About this task: Answer with the exact lines of the following material from the one containing "Select the Zoom magnifier tool" through the one containing "This screenshot has height=656, width=640.", both end lines included.

Input data:
=======

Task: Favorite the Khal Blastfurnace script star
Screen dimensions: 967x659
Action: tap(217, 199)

=======

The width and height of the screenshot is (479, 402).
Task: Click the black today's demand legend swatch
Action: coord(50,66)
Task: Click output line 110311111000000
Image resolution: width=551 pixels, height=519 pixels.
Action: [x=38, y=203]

=======

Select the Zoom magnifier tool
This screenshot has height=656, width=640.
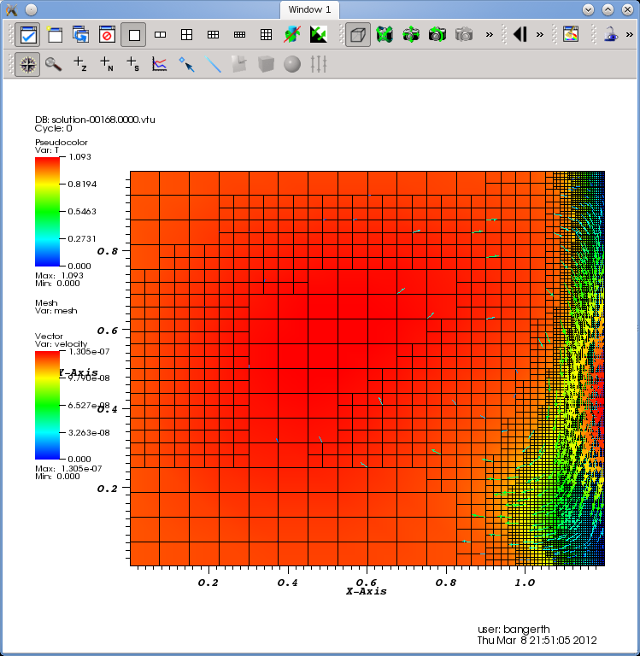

=======

Exercise response:
Select the Zoom magnifier tool
This screenshot has height=656, width=640.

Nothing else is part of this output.